Required action:
Could you carry on the page excerpt about life after bankruptcy, picking up right after its last sentence?

Life after bankruptcy in Tennessee and other states can be better than it was before the bankruptcy. Contrary to urban legends and exaggerated rumors, one is not prevented from having financial accounts going forward. The main feature of the aftermath of a Chapter 7 bankruptcy is instead the peace of mind that comes from erasing overwhelming unsecured debt, such as all credit cards, unsecured personal loans and medical bills.
The effect on one's credit is not as drastic as may be portrayed in the financial world. There is indeed a negative impact, but it is often muted due to the fact that most people who file already have seriously declining credit scores and records. Those low credit scores and shaky records are not greatly reduced by a bankruptcy; in fact, a certain positive effect is noted by the fact that one's prior dismal inability to take on new credit is transformed for the better by the filing.

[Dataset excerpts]
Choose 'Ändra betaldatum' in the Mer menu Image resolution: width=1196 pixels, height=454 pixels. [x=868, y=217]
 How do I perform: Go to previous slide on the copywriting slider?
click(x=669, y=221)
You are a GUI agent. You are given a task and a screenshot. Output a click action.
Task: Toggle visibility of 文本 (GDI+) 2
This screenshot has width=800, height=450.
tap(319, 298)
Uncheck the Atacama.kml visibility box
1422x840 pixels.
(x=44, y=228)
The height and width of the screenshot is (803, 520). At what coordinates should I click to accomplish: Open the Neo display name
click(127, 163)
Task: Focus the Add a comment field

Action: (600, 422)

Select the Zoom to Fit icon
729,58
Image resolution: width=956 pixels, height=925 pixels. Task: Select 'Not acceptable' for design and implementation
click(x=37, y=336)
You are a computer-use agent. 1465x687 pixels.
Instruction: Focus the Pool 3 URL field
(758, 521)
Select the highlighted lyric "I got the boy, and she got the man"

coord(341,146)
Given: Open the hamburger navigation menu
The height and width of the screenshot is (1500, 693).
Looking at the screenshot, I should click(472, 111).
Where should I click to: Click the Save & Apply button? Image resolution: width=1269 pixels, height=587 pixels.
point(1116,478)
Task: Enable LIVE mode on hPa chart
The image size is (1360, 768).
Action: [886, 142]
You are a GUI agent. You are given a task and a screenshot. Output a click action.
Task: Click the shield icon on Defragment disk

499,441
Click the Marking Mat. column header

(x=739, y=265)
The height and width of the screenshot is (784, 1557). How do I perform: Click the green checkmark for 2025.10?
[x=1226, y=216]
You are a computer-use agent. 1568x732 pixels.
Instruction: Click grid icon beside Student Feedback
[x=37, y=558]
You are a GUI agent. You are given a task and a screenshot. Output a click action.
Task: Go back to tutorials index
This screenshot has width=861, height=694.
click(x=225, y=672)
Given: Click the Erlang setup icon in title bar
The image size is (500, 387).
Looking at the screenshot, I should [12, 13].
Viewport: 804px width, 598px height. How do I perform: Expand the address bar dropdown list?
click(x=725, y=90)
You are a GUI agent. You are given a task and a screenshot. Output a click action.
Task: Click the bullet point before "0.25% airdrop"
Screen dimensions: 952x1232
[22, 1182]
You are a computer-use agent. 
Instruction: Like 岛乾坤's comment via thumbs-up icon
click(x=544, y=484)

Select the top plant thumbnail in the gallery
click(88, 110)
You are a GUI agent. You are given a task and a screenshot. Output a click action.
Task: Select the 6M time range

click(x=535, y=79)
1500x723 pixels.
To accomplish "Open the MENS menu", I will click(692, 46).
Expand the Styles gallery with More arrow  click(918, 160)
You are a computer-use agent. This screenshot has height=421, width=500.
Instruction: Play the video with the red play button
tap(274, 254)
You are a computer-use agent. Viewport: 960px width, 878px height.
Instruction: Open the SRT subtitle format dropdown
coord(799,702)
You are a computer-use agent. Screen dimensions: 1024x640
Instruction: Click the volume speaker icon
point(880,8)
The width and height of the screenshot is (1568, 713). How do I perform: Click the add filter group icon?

Exercise response:
Many people also worry that they will lose assets when they file Chapter 7. In most cases, however, federal and state laws provide exemptions for basic belongings and necessities. In addition, any qualified retirement funds that have been built up are exempt and protected from creditors. Other income flows, such as employment income, workers' compensation and Social Security disability, are exempt and protected from attachment.
People can also usually keep their home in a Chapter 7 bankruptcy, depending on whether it has a mortgage and the status of the mortgage payments. The same applies to their vehicles. In order to find out if one qualifies to file, and for learning the impact of a bankruptcy filing on one's assets, it is best to take advantage of a consultation with an experienced consumer bankruptcy attorney. These highly informative meetings are often offered for free in Tennessee and elsewhere.